The text in the first section continues:

Furthermore, when self-describing representations are linked together, the Web as a whole can support reliable, ad hoc discovery of information.

Worth noting are the linked together (how? who?) and the claim of ad hoc discovery.

This first section of the SDWR finding ends with a principle and a good practice:

Self-describing resources promote ad hoc discovery of information.

… which is an obvious (too obvious?) statement. It serves as a general motivation along the line: you put self-descriptive stuff on the Web, this in turn supports ad hoc discovery and this, finally, makes the entire system more valuable (anyone got another conclusion for the last part?).

The good practice that comes with it is pretty straight-forward:

Web resource representations should be self-describing.

So, we get the point. But why is ad hoc discovery, again, so valuable? Only because this fosters automation or is there another, deeper reason?

My favorite half-sentence from the last paragraph of the first section of the SDWR finding is:

… why it’s important that interpretation of Web representations be grounded unambiguously in the core specifications of the Web …

Yes! It is important to ground the interpretation in the core specifications. Even if the big players in the search engine business at large don’t honor it, even if crappy software doesn’t care, even if people wonder why, for example, validating HTML does matter.

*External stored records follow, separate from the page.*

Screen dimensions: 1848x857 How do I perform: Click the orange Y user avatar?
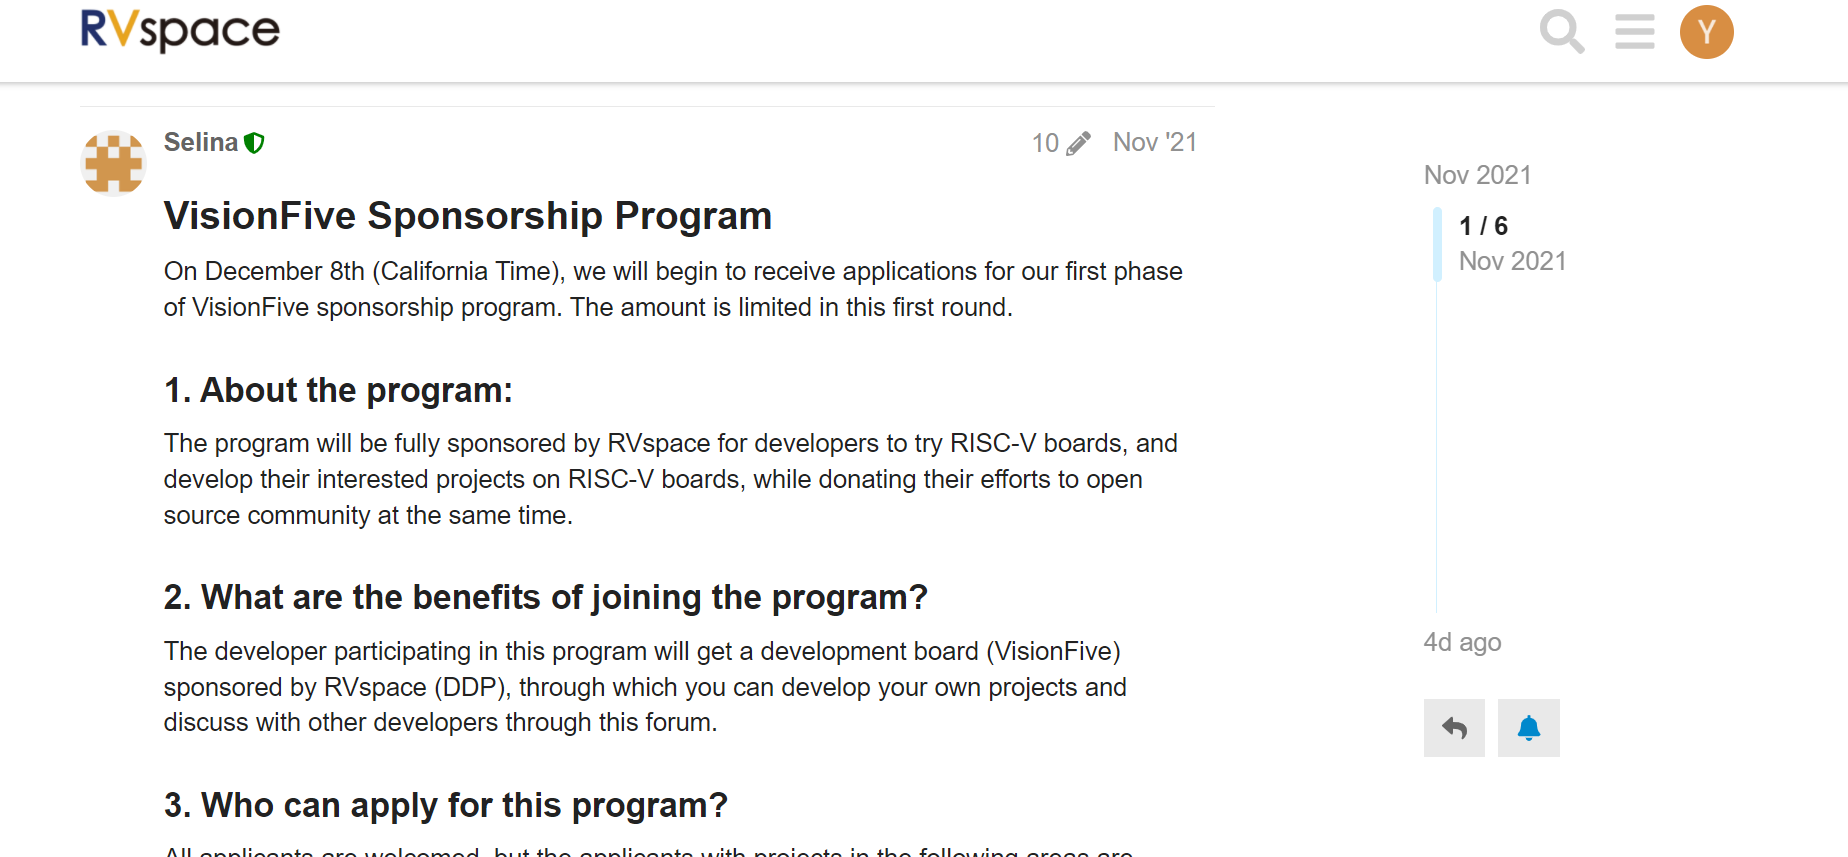(x=1706, y=32)
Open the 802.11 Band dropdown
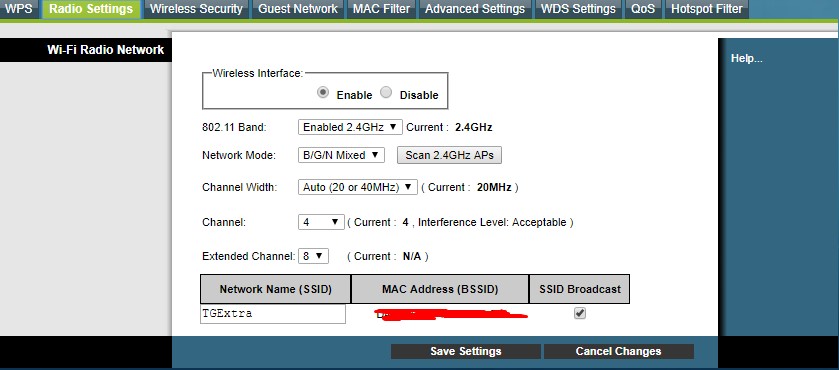This screenshot has width=839, height=370. tap(350, 127)
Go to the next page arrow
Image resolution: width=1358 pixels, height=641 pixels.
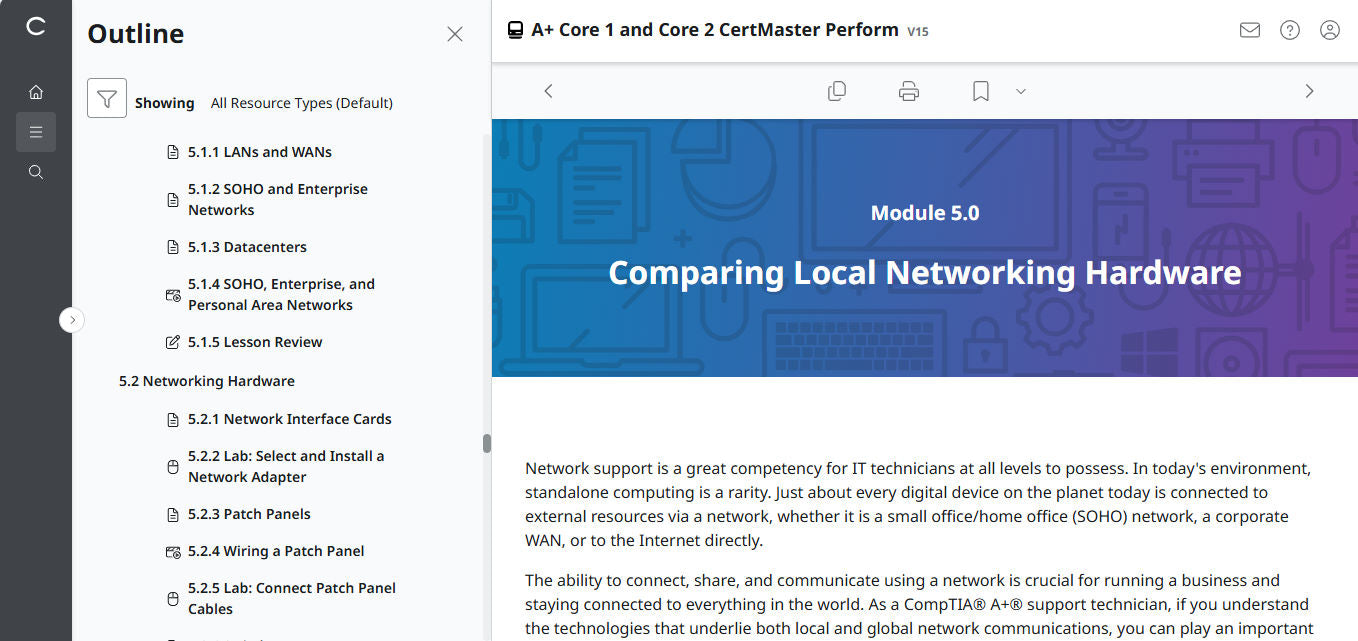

We’ve seen now the first, introductory section of the SDWR finding and are certainly curious what the rest of this document will reveal. Stay tuned!


The Self-Describing Web

2009-02-08

Just announced at the www-tag@w3.org list: The Self-Describing Web, a recent finding of the W3C TAG. From its abstract:

The Web is designed to support flexible exploration of information by human users and by automated agents. For such exploration to be productive, information published by many different sources and for a variety of purposes must be comprehensible to a wide range of Web client software, and to users of that software.

HTTP and other Web technologies can be used to deploy resource representations that are self-describing: information about the encodings used for each representation is provided explicitly within the representation. Starting with a URI, there is a standard algorithm that a user agent can apply to retrieve and interpret such representations. Furthermore, representations can be what we refer to as grounded in the Web, by ensuring that specifications required to interpret them are determined unambiguously based on the URI, and that explicit references connect the pertinent specifications to each other. Web-grounding ensures that the specifications needed to interpret information on the Web can be identified unambiguously. When such self-describing, Web-grounded resources are linked together, the Web as a whole can support reliable, ad hoc discovery of information.

This finding describes how document formats, markup conventions, attribute values, and other data formats can be designed to facilitate the deployment of self-describing, Web-grounded Web content.

There are many important issues re discovery and usage of Web of Data resources included; a must-read, indeed.